The banner belonged to Ananth Technologies, a Hyderabad firm that began in 1992 and has since contributed to 109 satellites and 89 launch vehicles, according to its own figures.

Its founder, Dr Subba Rao Pavuluri, is chairman and managing director of the company and also president of SIA-India.

What Ananth was advertising was a plan for a layered fleet of watching satellites.

Some would carry ordinary cameras. Some would carry synthetic aperture radar, or SAR, a kind of radar that builds a picture from radio waves and can therefore see through cloud and in complete darkness, unlike a camera.

GalaxEye's Drishti satellite, assembled, integrated and tested by Ananth Technologies, carries both radar and optical sensors on a single platform, letting it image the Earth by day or night and through cloud. (Photo: Ananth Technologies)

Others would carry hyperspectral sensors, which split light into hundreds of fine colour bands, far more than the human eye can see, so that a trained system can tell healthy crops from sick ones, or disturbed earth from undisturbed.

Together, Ananth says, such a fleet could photograph a spot on the ground at a sharpness of about 0.3 metres and revisit it as often as every two hours.

"We are coming up with a constellation of small satellites in low Earth orbit for surveillance, intelligence gathering and reconnaissance," Dr Pavuluri told IndiaToday.in, describing the work as strategic.

He was not the only one offering eyes. Dr Sudheer Kumar N, vice president for global strategy and manufacturing at Hyderabad-based aerospace firm XDLINX Space Labs, and a former scientist at the Indian Space Research Organisation (Isro), described satellites that can be reprogrammed after launch.

XDLINX Space Labs, which builds reprogrammable satellites for imaging, communications and navigation, at its stall. The Hyderabad firm plans to fly a largely self-funded imaging satellite later in 2026. (Photo: Radifah Kabir/India Today)

The trick is software-defined radio, where the satellite's behaviour is written in software rather than fixed in hardware.

"If you hard-code a satellite and send it to space, then after a year or two, if you want to change the mission, it is not possible," he told IndiaToday.in.

His satellites also do edge computing, meaning they filter their own images in orbit and beam down only the useful frames, instead of dumping huge files of empty ocean to the ground.

THE SATELLITES THAT CAN HEAR

If imaging satellites are eyes, the next idea on show was a set of ears.

ULOOK, a Bengaluru startup whose name comes from the Sanskrit word for owl, is building satellites that do not photograph the ground at all. They listen to it.

"We are building satellites that can hear," Siddhesh Naik, chief executive officer of ULOOK, told IndiaToday.in.

The technical name is electronic intelligence, or ELINT, the business of picking up the radio signals that ships, radars and radios constantly give off.

Bengaluru startup ULOOK shows off a satellite model built to listen rather than look, picking up the radio signals that ships, radars and transmitters give off and working out exactly where they came from. (Photo: Radifah Kabir/India Today)

ULOOK's satellites are designed to detect such a signal, work out where on Earth it came from, and then fingerprint it, because every transmitter has tiny quirks that make its signal as individual as a human fingerprint.

The value, Naik explained, is that you cannot hide simply by switching off your identification beacon.

"Whether you want it or not, if you are emitting, you will get tracked," he said.

He pointed to the 2008 Mumbai attacks, when the attackers came in by sea while staying in radio contact with their handlers.
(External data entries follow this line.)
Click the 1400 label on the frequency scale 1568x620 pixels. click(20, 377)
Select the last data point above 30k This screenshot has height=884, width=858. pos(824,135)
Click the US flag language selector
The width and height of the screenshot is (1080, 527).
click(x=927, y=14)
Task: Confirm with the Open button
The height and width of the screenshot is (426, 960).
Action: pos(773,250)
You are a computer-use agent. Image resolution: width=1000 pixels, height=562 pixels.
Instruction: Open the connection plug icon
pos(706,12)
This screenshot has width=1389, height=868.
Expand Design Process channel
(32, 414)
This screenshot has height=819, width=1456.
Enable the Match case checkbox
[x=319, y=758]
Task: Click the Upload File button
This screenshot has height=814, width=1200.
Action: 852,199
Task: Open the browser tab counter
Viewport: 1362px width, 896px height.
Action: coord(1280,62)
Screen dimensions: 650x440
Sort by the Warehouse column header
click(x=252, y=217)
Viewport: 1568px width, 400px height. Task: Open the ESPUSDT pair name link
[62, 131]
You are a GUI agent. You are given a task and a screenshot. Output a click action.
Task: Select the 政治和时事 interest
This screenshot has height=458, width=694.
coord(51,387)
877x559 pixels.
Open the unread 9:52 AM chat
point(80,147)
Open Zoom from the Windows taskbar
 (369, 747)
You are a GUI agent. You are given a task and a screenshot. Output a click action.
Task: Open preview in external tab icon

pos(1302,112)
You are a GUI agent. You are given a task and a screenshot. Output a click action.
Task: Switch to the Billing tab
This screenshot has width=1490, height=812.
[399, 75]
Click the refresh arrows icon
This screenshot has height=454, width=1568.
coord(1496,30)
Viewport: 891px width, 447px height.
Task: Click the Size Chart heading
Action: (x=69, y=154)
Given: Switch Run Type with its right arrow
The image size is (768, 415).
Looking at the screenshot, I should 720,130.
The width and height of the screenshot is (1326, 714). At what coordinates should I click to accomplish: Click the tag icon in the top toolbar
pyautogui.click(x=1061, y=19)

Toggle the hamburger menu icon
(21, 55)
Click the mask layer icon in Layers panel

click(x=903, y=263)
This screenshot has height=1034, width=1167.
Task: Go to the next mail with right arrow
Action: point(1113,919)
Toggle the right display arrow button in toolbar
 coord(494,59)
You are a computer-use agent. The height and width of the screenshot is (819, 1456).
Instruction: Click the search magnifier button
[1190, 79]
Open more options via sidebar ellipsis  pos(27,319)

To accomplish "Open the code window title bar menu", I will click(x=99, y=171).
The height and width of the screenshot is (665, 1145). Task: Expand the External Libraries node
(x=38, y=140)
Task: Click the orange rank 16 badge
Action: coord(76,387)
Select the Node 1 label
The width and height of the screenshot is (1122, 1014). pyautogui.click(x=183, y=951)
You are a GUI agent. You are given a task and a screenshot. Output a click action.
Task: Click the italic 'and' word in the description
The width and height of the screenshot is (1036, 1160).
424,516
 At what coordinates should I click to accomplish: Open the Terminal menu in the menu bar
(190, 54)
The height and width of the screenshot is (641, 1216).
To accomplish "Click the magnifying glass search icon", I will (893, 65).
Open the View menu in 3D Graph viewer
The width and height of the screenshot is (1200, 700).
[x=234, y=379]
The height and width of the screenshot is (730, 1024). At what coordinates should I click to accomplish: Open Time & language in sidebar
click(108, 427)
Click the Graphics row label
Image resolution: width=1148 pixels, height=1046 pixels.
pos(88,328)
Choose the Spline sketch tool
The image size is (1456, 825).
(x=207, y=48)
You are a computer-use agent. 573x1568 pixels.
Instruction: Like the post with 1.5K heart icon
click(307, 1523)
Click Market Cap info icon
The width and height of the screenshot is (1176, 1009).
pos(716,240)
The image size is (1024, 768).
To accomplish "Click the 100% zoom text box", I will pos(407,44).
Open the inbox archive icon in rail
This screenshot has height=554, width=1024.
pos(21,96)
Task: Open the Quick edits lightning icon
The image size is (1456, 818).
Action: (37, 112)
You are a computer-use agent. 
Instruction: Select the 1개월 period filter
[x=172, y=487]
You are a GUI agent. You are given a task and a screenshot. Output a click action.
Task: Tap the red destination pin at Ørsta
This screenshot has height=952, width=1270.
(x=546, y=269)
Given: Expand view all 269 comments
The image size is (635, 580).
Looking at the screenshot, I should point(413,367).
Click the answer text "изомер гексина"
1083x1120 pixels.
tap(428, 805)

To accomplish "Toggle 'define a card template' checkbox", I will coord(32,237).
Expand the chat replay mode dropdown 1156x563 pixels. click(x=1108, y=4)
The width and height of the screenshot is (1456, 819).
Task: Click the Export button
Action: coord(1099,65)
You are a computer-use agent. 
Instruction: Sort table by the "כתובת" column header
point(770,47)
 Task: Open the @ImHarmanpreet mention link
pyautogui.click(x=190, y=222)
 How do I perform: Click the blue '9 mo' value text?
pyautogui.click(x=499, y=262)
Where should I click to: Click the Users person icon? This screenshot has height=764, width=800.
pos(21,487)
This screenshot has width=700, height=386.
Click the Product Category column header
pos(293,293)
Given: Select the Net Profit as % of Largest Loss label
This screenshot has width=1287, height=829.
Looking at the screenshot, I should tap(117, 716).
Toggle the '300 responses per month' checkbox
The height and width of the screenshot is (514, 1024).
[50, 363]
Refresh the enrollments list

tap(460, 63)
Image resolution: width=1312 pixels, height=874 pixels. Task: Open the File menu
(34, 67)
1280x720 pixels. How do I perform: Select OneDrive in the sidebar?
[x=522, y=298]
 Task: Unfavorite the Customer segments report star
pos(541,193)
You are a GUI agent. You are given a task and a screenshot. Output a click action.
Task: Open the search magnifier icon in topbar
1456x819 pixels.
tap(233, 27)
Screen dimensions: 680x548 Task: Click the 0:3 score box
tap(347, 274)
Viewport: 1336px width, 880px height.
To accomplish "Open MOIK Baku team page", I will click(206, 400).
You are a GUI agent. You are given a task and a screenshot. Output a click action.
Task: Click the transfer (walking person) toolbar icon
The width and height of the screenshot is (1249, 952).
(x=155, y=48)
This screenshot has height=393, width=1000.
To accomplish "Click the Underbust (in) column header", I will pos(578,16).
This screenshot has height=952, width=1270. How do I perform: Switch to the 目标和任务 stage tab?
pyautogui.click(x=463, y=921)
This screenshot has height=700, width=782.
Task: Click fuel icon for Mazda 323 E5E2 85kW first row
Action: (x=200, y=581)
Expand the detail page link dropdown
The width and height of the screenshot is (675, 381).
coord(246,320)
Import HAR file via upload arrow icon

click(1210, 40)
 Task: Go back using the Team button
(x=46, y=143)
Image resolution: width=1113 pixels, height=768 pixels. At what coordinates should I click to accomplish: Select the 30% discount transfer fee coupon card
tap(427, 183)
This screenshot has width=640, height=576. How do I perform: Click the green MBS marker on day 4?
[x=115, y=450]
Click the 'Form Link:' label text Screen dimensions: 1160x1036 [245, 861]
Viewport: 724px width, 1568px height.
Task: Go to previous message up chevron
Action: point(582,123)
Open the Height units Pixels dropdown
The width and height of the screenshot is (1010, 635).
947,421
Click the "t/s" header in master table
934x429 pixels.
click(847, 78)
A model of ULOOK's listening satellite at its stall. The Bengaluru startup's pitch is that anything which transmits can be found, because every transmitter leaves a trace as distinctive as a fingerprint. (Photo: Radifah Kabir/India Today)

A satellite that can locate a stray handheld transmission in the ocean, he argued, is exactly the kind of capability India has had to buy from foreign providers.

The same instinct showed up elsewhere.

XDLINX makes a signal-intelligence payload of its own, and Ananth's surveillance plan included a layer for monitoring radio emissions across a wideband of frequencies, from 100 megahertz to 8 gigahertz.

India, in short, wants to listen from space, not only look.

THE SIGNALS INDIA DOES NOT OWN

The eyes and the ears, though, depend on something quieter and more fundamental: knowing precisely where you are and exactly what time it is.

This is the brain of the whole system, and it is where India is most dependent on others.

Almost every map, phone, power grid and stock exchange in the country quietly relies on the Global Positioning System, or GPS, a constellation of satellites owned and operated by the United States.

GPS has a weakness. Its signals are very faint by the time they reach the ground, which makes them easy to attack: they can be jammed, where an attacker floods the area with radio noise, so a receiver hears only static and cannot find its position, or spoofed, where the attacker broadcasts a convincing fake that tricks the receiver into thinking it is somewhere it is not.

A panel at the India Space Congress 2026 brought industry and military voices onto one stage, among them SIA-India director general Anil Prakash, Lieutenant General P.J.S. Pannu (Retired) and Ananth Technologies founder and SIA-India chairman Dr Subba Rao Pavuluri. (Photo: Radifah Kabir/India Today)

A whole region's GPS can also simply be switched off by the country that controls it, and these tricks have become common in recent conflicts. A navigation signal that someone else controls is a navigation signal that can, in theory, be taken away.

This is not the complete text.